5. Provide a user-friendly mechanism for registering customer complaints (complaints that are not registered with the company cannot be resolved, and are a major source of customer dissatisfaction).

6. Provide a fast mechanism for handling problems and complaints (complaints that are resolved quickly can increase customer satisfaction).

7. Provide a fast mechanism for correcting service deficiencies (correct the problem before other customers experience the same dissatisfaction).

8. Identify how each individual customer defines quality, and then design a service strategy for each customer based on these individual requirements and expectations.

9. Use Internet cookies to track customer interests and personalize product offerings accordingly.

10. Use the Internet to engage in collaborative customization or real-time customization.

11. Provide a fast mechanism for managing and scheduling follow-up sales calls.

12. Provide a fast mechanism for managing and scheduling maintenance, repair, and on-going support (improve efficiency and effectiveness).

From Customer Service to Customer Relationships

CRM is so dynamic that it simultaneously improves customer relationships while it is working on customer service issues. For example:

1. CRM tracks customer interests, needs, and buying habits while you tailor your marketing messages accordingly.

2. CRM tracks customer product use while you tailor your service strategy accordingly. This way customers get the parts they need, for example, before there's a problem with their vacuum cleaner.

Take a sales example: No more will the sales or client rep be solely responsible for interacting with the customer. That responsibility now lies with the home office and not with your sales representative alone. With a sales reps' mobility increasing in this economy, it is difficult to expect the same person to have contact with the customer as often as needed.  

What if there's been a personnel change? Then the new hire has to re-establish a rapport with the customer. This in itself is risky for you and might be irritating to the customer, if they have to explain (yet again?) his needs every time you hire someone new. It is not in the interests of your organization to operate without CRM software in the short or the long term.

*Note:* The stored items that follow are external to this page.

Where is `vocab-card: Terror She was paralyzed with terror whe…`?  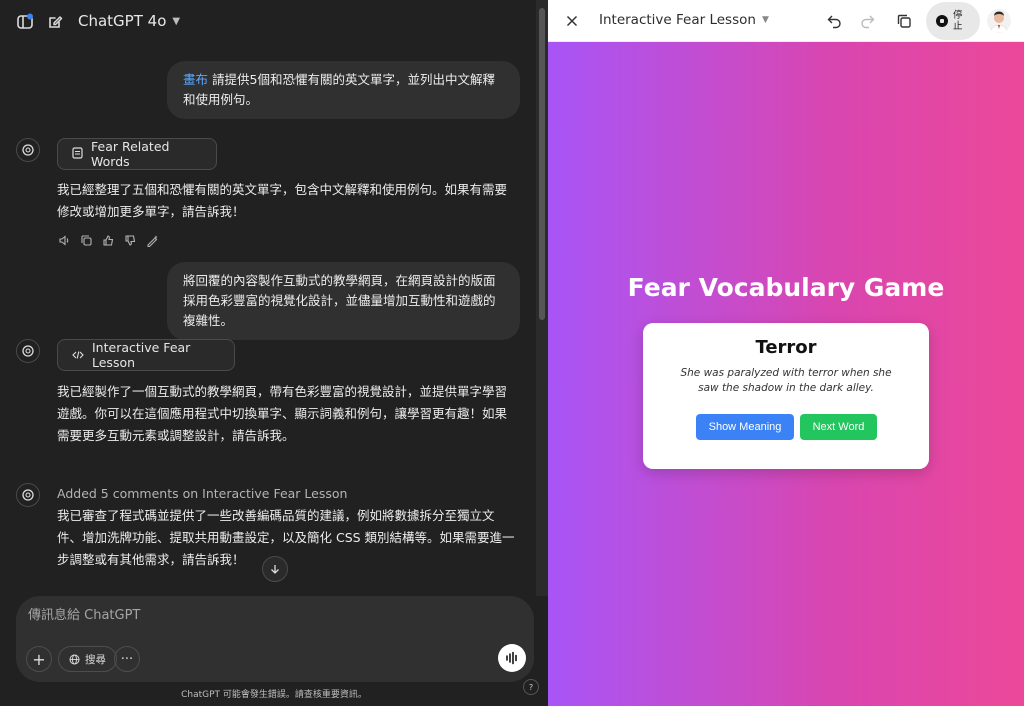
vocab-card: Terror She was paralyzed with terror whe… is located at coordinates (786, 396).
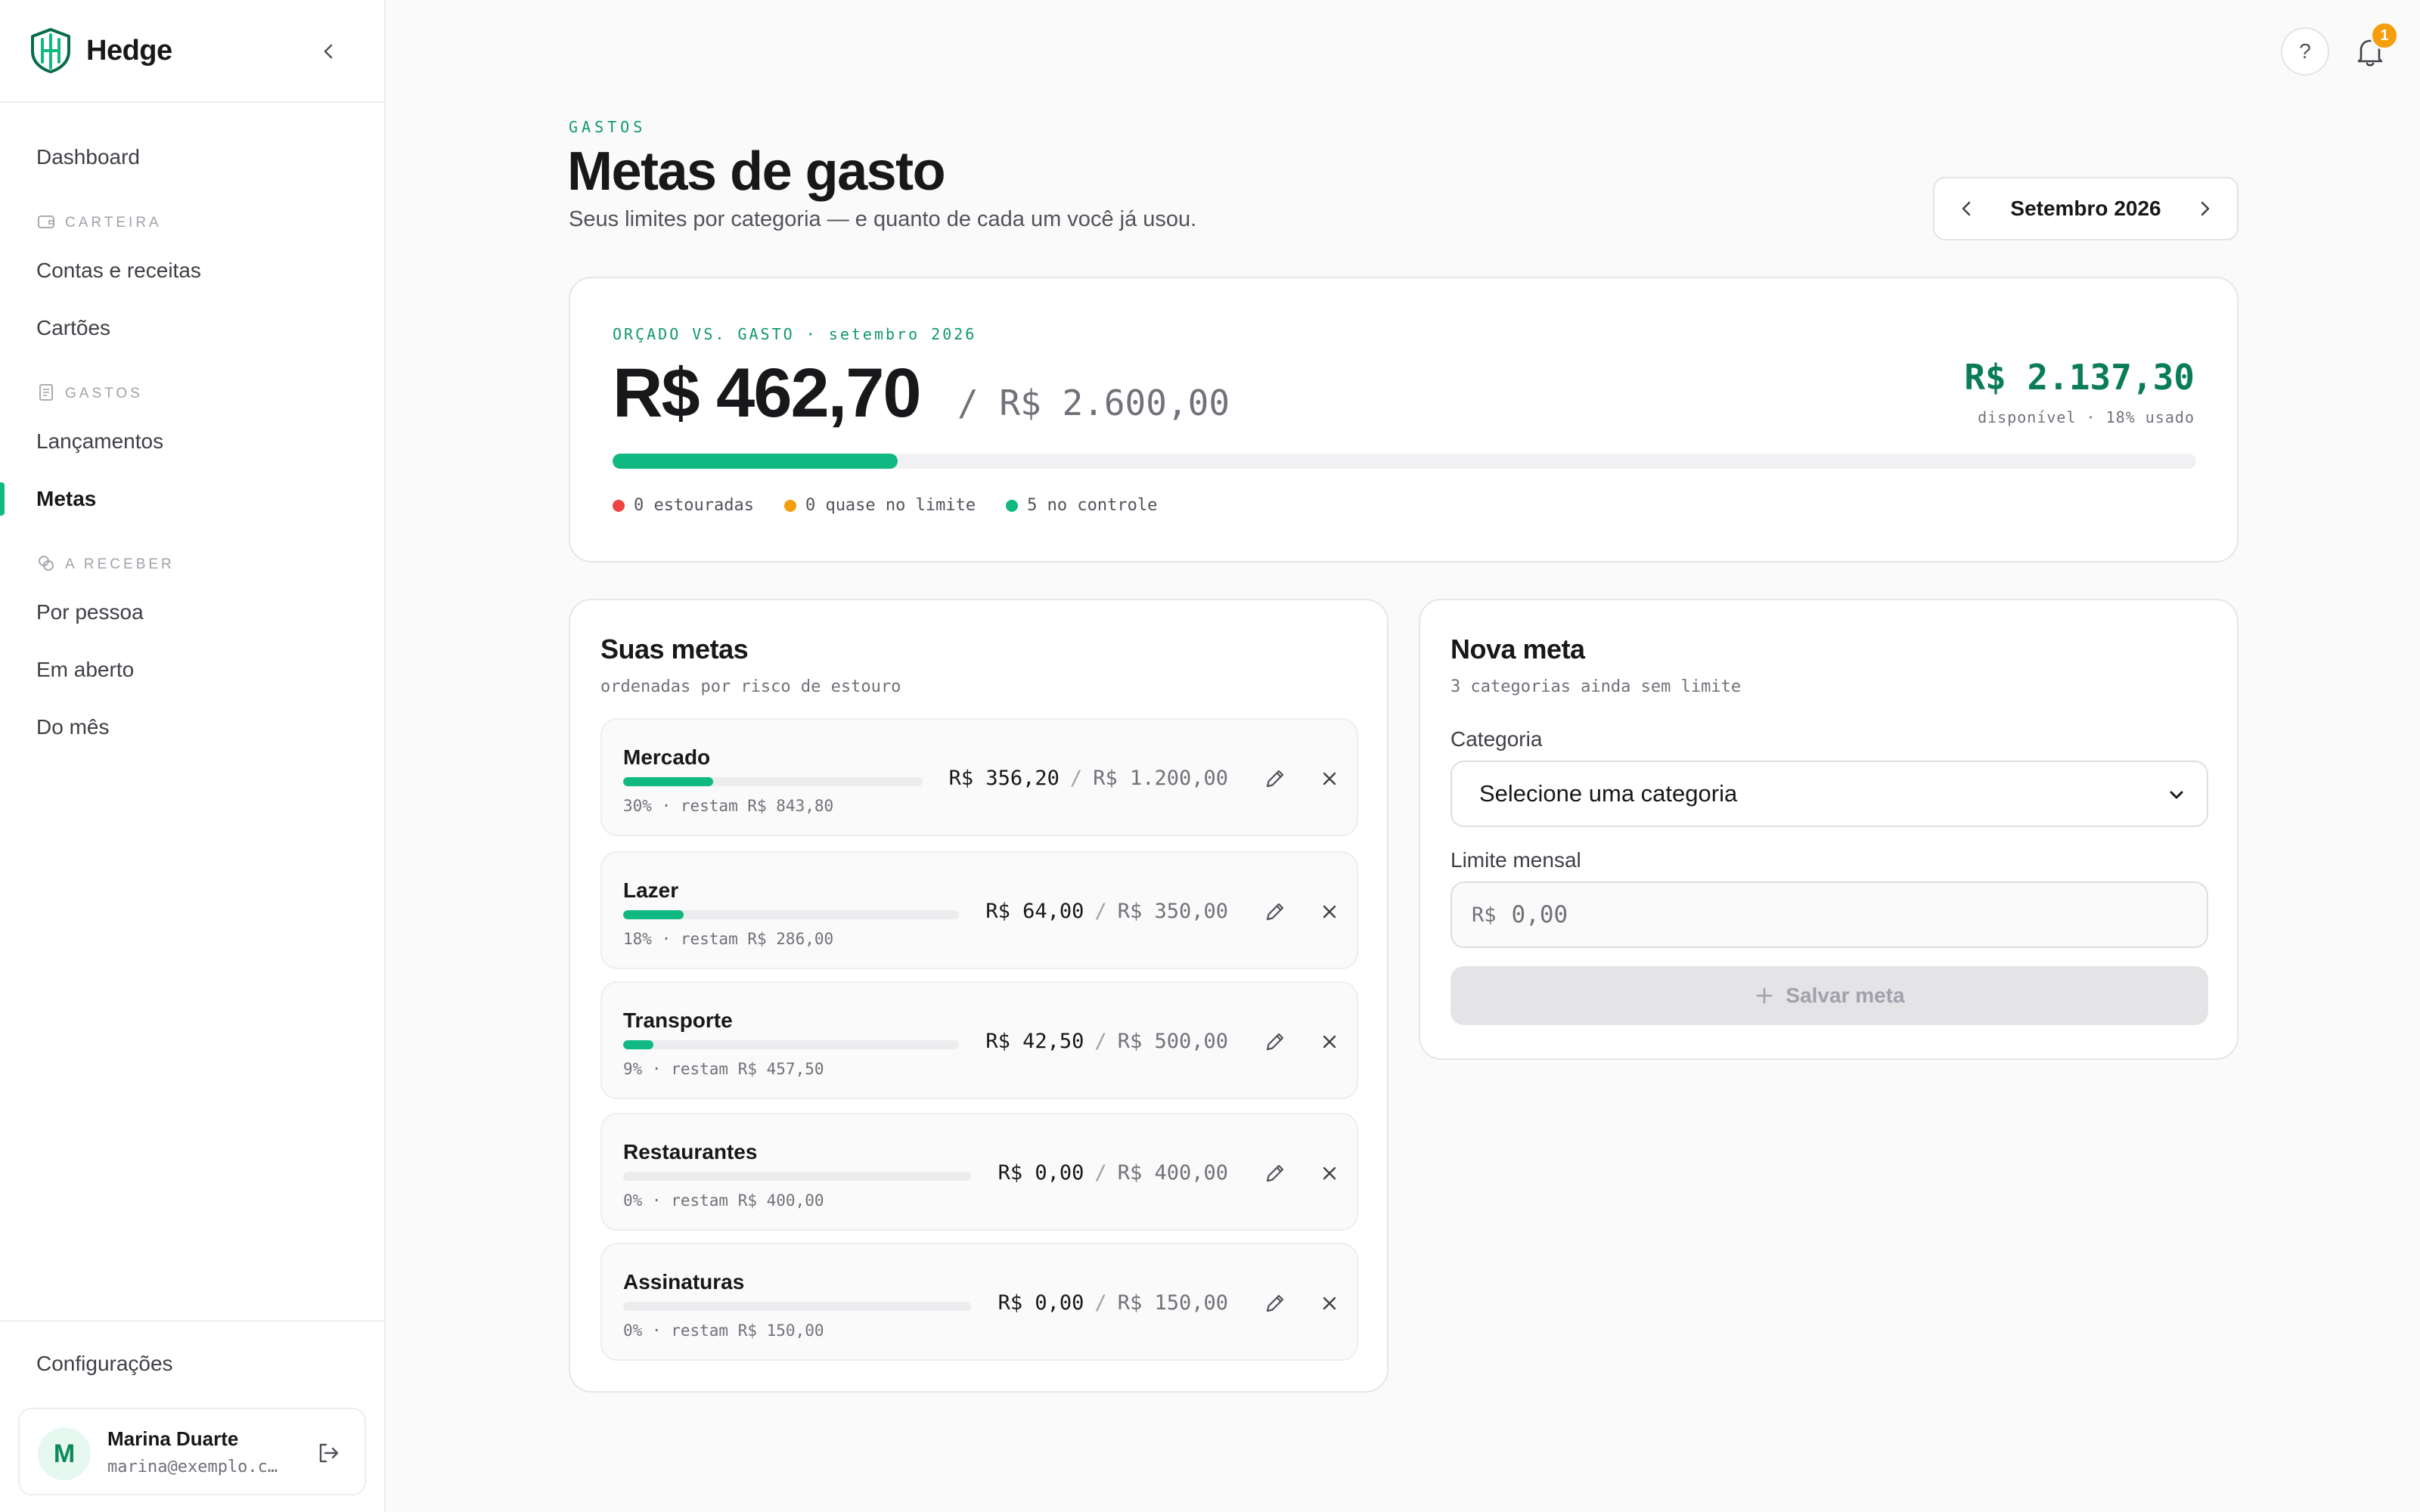 The height and width of the screenshot is (1512, 2420). I want to click on sidebar-item-contas-e-receitas: Contas e receitas, so click(192, 270).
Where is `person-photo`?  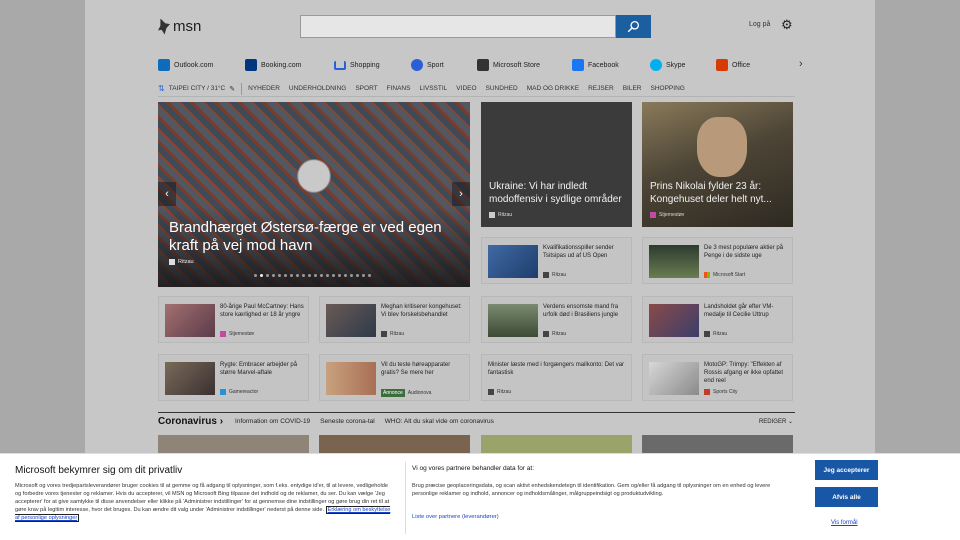
person-photo is located at coordinates (722, 147).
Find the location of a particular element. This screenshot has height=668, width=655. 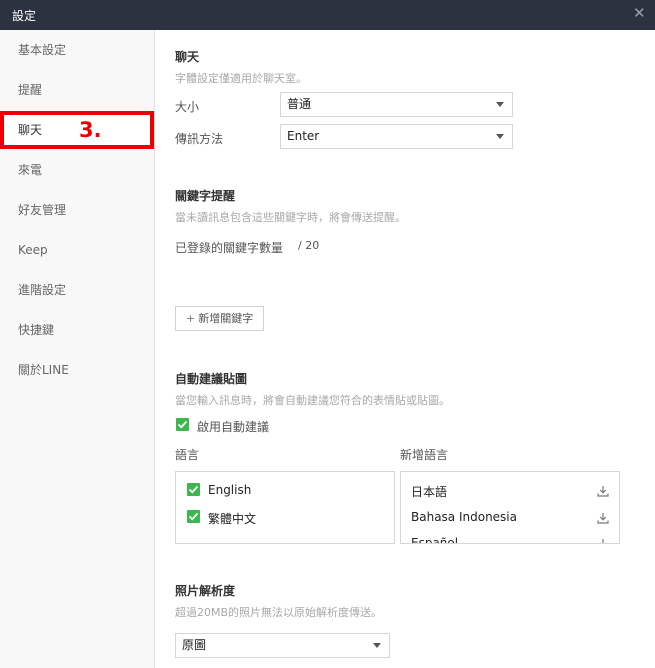

sidebar-item-shortcuts: 快捷鍵 is located at coordinates (77, 330).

With a CRM system, you present one consistent, competent image to the customer no matter whom is representing you. You shorten the sales cycle but increase key sales-performance metrics, such as revenue per sales representative, average order size, and revenue per customer. It benefits your entire organization because every department is empowered and you grow exponentially:

  • Your marketing arm can increase campaign response rates and marketing-driven revenue while simultaneously decreasing lead-generation and customer-acquisition costs  
  • Customer service organizations can increase service-agent productivity and customer retention while decreasing service costs, response times, and request-resolution times

In industrial markets, CRM technology can be used to microsegment the buying center to help coordinate the conflicting and changing purchasing habits of customers. Such improvements in customer service contribute to long-term customer satisfaction. It encourages repeat purchases, improves customer relationships, increases customer loyalty (decreasing customer turnover), decreases marketing costs (associated with customer acquisition and customer "training"), increases sales revenue, and, therefore, maximizes profits.

That is one of the underlying goals of CRM: To Think Big. You must think in terms of improving business performance exponentially. By streamlining processes and providing sales, marketing, and service personnel with the ultimate in customer information, CRM enables organizations to establish more profitable customer relationships and decrease operating costs.